— Start of Passage shown —

Studying any war requires a balance between understanding the struggles, fears and reasoning of the people who fought the war and realizing those same fears and reasons were not necessarily correct or may not be applicable any longer. Because this is a true story from the point of view of the colonial family, the Native Americans are depicted as terrifying and threatening, as indeed they were to settlers in that time. I think those views could be balanced for older children with discussions and additional books showing some of the atrocities committed by settlers.

Edward and his mother display tremendous courage during the attack. Edward, left alone in the house with his young sister and the matchlock gun (propped on a table because he could never lift it) also shows trust and instant obedience to his mother's instructions. Those qualities are wonderful to find in exciting stories such as this one.

However (Did you sense that coming?), I do not intend to read this to my children next year. I've mentioned before that death alone is no reason to avoid a book. Extreme violence is another matter. First of all, the Indians chase down Edward's mother, screaming a war cry, and strike her with a thrown tomahawk directly in front of him. She is still unconscious at the end of the book. Violent attacks on parents are reason for concern with my young children.

Secondly, and perhaps more disturbingly, Edward defends his home and family by firing the matchlock gun at his mother's command. The firing of the gun ends the attack but also kills three of the Indians. I can't say for certain how Edward felt about that, but I am not ready to consider the possibility of my son killing anyone. We are blessed to live in a time and place where such actions are unlikely but I want my children to recognize the face of God in all people, no matter the race or the crime. While First Son would be justified in killing people attacking our home in such a manner, I would expect him to be deeply saddened by such a need. This book, read at a young age, would not necessarily contribute to that goal.

I would consider this book as one for independent reading when he is older, perhaps ten (again, as part of a comprehensive history study of the time), but not in second grade. Perhaps others out there have read it with their children. Am I being too protective of him and the girls?

Tuesday, August 2, 2011

Love Is Digging through the Trash

Love is going out in the 103 degree heat, walking to the end of the driveway and digging through the trash to see if a little person had thrown away the Thirsties Duo Diaper. Unsuccessfully.

(The diaper was found. A little person had indeed taken it from the drying rack and tossed it, but into the cloth diaper pail, not the trash.)

Monday, August 1, 2011

July Book Report

Bambi by Felix Salten (requested from PaperBackSwap.com)

Red Sails to Capri by Ann Weil is a book that should not be out of print. Mater Amabilis recommends this book for our People and Places study in Level 1A. It's a mystery, both exciting and beautiful. I'm excited to read it with the children next year. (library copy)

Number the Stars by Lois Lowry would be an excellent book to read with younger children portraying the bravery of the Danes in aiding their Jewish friends and neighbors to escape Nazi soldiers during World War II.  Though there is death and fear, the horrors of the Holocaust are not portrayed or described. I'm going to make a note of this book as an option for a read-aloud when we study World War II in a few years. (I think this book would be acceptable for First Son next year, in second grade, but it will be better for the girls when they are a bit older. He'll be better prepared for it as well.) (library copy)

— End of Passage shown —

Task statement - According to the blog excerpt, where did the Thirsties Duo Diaper actually end up? The rows below come from a separate, unrelated source.

— Start of Given data —

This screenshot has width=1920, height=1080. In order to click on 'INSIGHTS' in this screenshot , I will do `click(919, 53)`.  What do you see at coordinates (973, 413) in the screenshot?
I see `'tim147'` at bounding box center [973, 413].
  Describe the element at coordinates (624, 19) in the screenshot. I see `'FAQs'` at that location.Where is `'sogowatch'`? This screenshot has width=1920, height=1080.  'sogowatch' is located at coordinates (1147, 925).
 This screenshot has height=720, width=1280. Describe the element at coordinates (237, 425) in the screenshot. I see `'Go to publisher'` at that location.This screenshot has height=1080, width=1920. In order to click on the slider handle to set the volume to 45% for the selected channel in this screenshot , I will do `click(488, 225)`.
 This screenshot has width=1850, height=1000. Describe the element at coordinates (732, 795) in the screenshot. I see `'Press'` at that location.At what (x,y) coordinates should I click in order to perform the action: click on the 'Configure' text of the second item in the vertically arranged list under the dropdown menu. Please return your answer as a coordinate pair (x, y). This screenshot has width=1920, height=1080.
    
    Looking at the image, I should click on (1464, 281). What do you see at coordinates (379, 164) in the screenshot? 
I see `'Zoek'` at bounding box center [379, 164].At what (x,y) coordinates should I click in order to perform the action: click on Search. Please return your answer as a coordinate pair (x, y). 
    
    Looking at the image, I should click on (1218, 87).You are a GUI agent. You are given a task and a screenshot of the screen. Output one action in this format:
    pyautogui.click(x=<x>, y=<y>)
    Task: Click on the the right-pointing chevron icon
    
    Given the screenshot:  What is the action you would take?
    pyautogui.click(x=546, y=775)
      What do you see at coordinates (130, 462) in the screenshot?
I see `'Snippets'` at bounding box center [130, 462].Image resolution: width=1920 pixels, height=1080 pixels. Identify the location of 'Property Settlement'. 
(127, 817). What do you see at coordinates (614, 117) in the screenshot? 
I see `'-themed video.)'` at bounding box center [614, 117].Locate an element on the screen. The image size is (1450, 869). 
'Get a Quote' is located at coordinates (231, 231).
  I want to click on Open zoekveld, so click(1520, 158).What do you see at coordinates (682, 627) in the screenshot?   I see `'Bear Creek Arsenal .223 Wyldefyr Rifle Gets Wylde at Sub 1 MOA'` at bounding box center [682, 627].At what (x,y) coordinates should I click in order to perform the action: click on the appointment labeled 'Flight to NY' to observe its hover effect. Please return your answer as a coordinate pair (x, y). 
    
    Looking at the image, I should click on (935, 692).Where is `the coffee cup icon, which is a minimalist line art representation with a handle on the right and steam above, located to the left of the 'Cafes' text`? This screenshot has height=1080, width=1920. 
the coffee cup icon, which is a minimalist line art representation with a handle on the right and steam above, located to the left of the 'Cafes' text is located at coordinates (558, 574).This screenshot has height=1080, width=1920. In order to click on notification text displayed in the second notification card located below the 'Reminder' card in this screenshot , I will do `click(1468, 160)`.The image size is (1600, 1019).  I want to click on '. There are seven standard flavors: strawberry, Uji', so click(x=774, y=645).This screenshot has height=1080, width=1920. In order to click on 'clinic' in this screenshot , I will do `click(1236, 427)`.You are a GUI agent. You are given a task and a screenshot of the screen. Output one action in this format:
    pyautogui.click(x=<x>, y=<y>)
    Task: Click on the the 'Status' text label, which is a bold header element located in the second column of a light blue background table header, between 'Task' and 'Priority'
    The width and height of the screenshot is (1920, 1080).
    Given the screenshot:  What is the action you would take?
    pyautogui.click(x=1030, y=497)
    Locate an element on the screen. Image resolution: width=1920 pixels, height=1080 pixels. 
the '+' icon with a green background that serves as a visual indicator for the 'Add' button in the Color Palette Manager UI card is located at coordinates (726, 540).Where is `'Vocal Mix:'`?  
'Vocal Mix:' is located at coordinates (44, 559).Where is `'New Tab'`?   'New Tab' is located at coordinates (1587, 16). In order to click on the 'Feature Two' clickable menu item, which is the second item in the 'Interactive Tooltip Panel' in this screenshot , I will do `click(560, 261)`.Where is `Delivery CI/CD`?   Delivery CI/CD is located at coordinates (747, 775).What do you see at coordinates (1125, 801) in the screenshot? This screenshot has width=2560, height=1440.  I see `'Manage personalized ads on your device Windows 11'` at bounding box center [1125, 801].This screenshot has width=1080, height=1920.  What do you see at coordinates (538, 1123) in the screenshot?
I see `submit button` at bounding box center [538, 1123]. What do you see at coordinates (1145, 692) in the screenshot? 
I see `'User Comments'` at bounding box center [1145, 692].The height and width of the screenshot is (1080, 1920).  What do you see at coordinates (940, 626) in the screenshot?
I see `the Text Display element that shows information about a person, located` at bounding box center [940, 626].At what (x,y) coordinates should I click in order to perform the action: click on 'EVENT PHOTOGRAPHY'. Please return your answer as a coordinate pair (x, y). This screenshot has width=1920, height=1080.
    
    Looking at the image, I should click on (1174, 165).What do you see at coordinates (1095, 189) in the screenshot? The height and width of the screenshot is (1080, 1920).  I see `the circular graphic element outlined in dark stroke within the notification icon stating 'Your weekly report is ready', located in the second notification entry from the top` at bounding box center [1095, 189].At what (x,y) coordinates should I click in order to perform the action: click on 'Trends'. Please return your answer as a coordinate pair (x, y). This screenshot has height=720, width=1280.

— End of Given data —

Expected answer - In the cloth diaper pail, after a little person took it from the drying rack and tossed it there.